7

I my scenario, I have posts, which are grouped in categories. For an overview list of categories I want to display a summary of the top 10 posts with the categories (as opposed to the detail view of a category, that displays the full data). The top 10 posts are determined by a score, which comes from another table (actually an indexed view - but that doesn't matter here).

The table structure is the following:

CREATE TABLE [dbo].[Categories]
(
    [Id] INT NOT NULL IDENTITY CONSTRAINT [PK_Categories] PRIMARY KEY,
    [Key] CHAR(10) CONSTRAINT [UK_Categories_Key] UNIQUE,
    [Caption] NVARCHAR(500) NOT NULL,
    [Description] NVARCHAR(4000) NULL
)
GO

CREATE TABLE [dbo].[Posts]
(
    [Id] INT NOT NULL IDENTITY CONSTRAINT [PK_Posts] PRIMARY KEY,
    [CategoryId] INT NOT NULL CONSTRAINT [FK_Posts_Category] FOREIGN KEY REFERENCES [dbo].[Categories] ([Id]),
    [Key] CHAR(10) CONSTRAINT [UK_Post_Key] UNIQUE,
    [Text] NVARCHAR(4000) NULL,
    [SummaryText] AS
        CASE WHEN LEN([Text]) <= 400
            THEN CAST([Text] AS NVARCHAR(400))
            ELSE CAST(SUBSTRING([Text], 0, 399) + NCHAR(8230) AS NVARCHAR(400)) --First 399 characters and ellipsis
        END
        PERSISTED
)
GO

CREATE TABLE [dbo].[Scores] (
    [Id] INT NOT NULL IDENTITY CONSTRAINT [PK_Scores] PRIMARY KEY,
    [CategoryId] INT NOT NULL CONSTRAINT [FK_Scores_Category] FOREIGN KEY REFERENCES [dbo].[Categories] ([Id]),
    [PostId] INT NOT NULL CONSTRAINT [FK_Scores_Post] FOREIGN KEY REFERENCES [dbo].[Posts] ([Id]),
    [Value] INT NOT NULL
)
GO

CREATE INDEX [IX_Scores_CategoryId_Value_PostId]
    ON [dbo].[Scores] ([CategoryId], [Value] DESC, [PostId])
GO

I can now use a view to get the top ten posts of each category:

CREATE VIEW [dbo].[TopPosts]
AS
SELECT c.Id AS [CategoryId], cp.PostId, p.[Key], p.SummaryText, cp.Value AS [Score]
FROM [dbo].[Categories] c
CROSS APPLY (
    SELECT TOP 10 s.PostId, s.Value
    FROM [dbo].[Scores] s
    WHERE s.CategoryId = c.Id
    ORDER BY s.Value DESC
) AS cp
INNER JOIN [dbo].[Posts] p ON cp.PostId = p.Id

I understand that the CROSS APPLY will use the covering index IX_Scores_CategoryId_Value_PostId, because it contains the category ID (for the WHERE) the value (for the ORDER BY and the SELECT) and the post ID (for the SELECT) and thus will be reasonably fast.
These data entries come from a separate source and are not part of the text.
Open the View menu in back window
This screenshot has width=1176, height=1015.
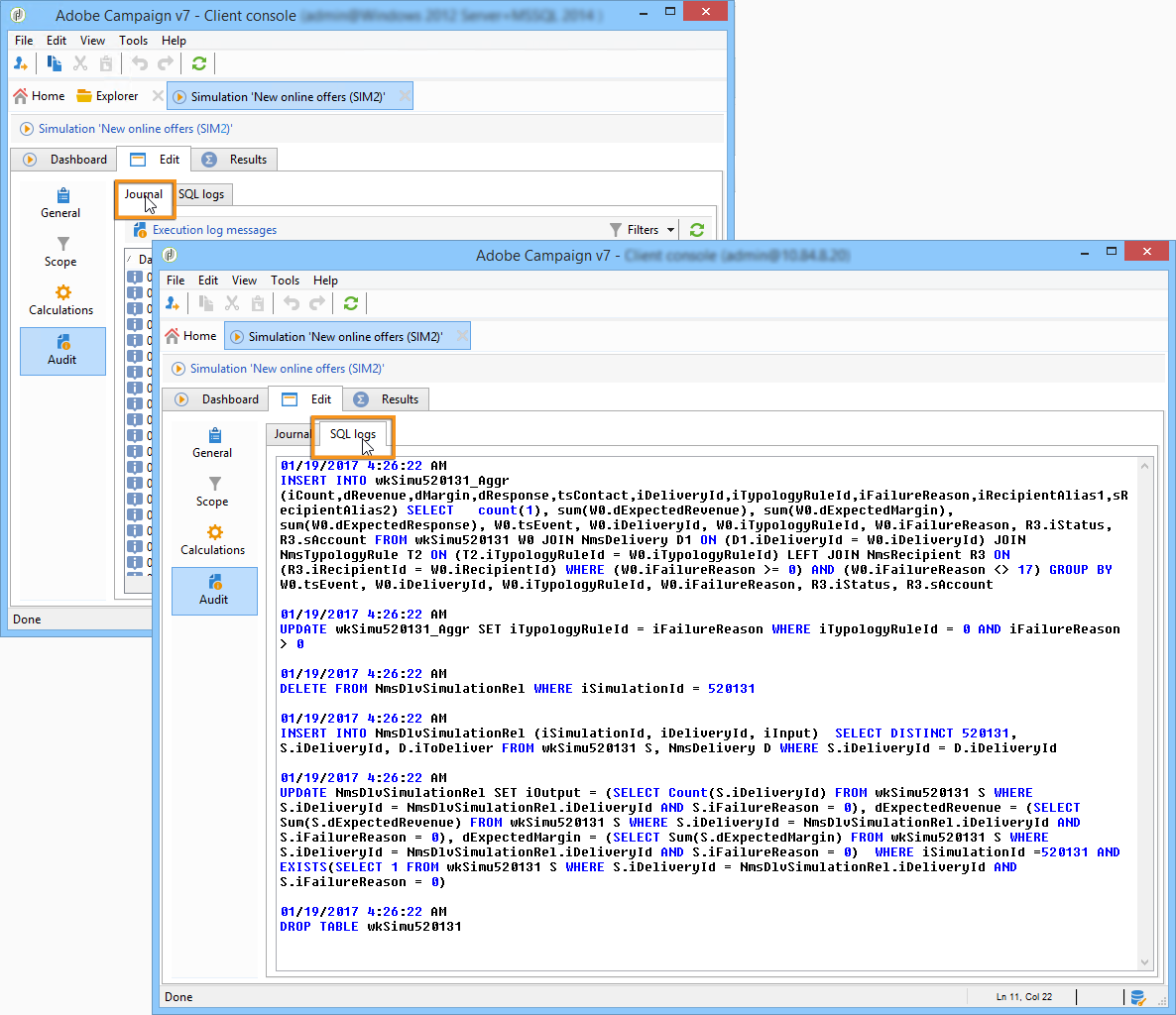click(x=92, y=41)
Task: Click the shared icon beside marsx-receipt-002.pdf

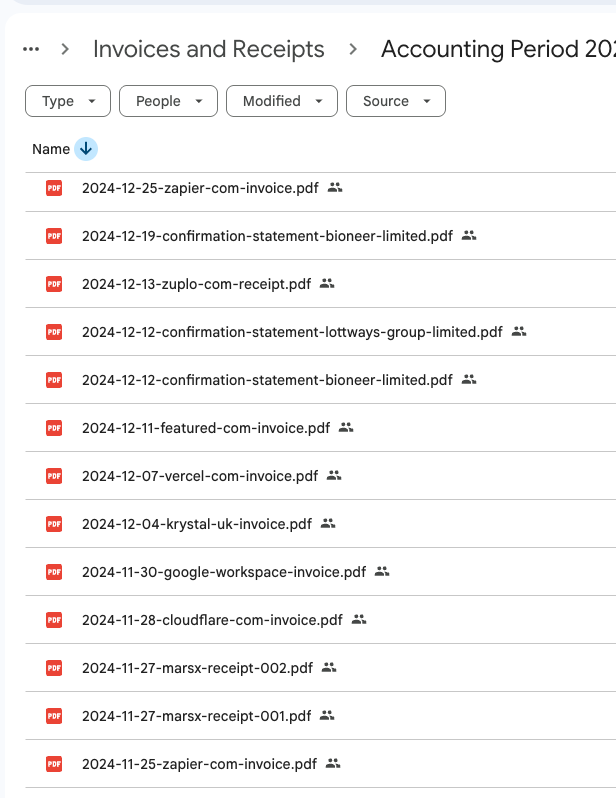Action: (329, 667)
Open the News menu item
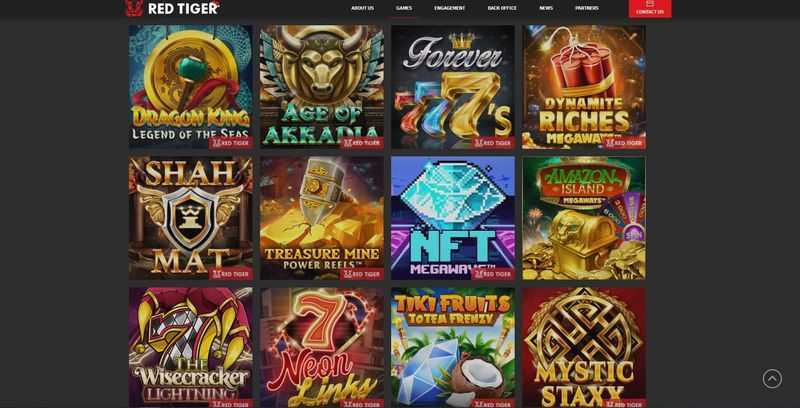This screenshot has width=800, height=408. click(x=546, y=8)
The question is now: what about the INNER JOIN? The join predicate uses the post ID, which is the key of the Post table's clustered index (the primary key). When I create a covering index that includes all the fields of the SELECT (see below), can I significantly increase query performance (with a better execution plan, reduced I/O, index caching etc.), even though accessing the clustered index is already a pretty fast operation?
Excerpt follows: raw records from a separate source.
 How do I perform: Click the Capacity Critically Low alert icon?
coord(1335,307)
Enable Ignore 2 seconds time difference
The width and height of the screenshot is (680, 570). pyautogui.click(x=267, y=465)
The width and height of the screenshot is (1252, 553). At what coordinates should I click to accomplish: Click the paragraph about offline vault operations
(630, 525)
The covering index would look like this:

CREATE INDEX [IX_Posts_Covering]
    ON [dbo].[Posts] ([Id], [Key], [SummaryText])
GO

UPDATE:

Since the direction of my question doesn't seem entirely clear, let me put down my thoughts in more detail. I am wondering if the covering index (or index with included columns) could be faster for the following reasons (and the performance gain woul be worth it):

  1. Hard drive access. The second index would be considerably smaller than the clustered index, SQL Server would have to go through less pages on the HD, which would yield better read performance. Is that correct and would you see the difference?
  2. Memory consumption. To load the data into the memory, I assume SQL Server would have to load the entire row into memory and then pick the columns it needs. Wouldn't that increase memory consumption?
  3. CPU. My assumption is that you wouldn't see a measurable difference in CPU usage, since extracting the row from the columns is not per se a CPU operation. Correct?
  4. Caching. My understanding is that you won't see much difference in caching, because SQL Server would only cache the data it returns, not the entire row. Or am I wrong?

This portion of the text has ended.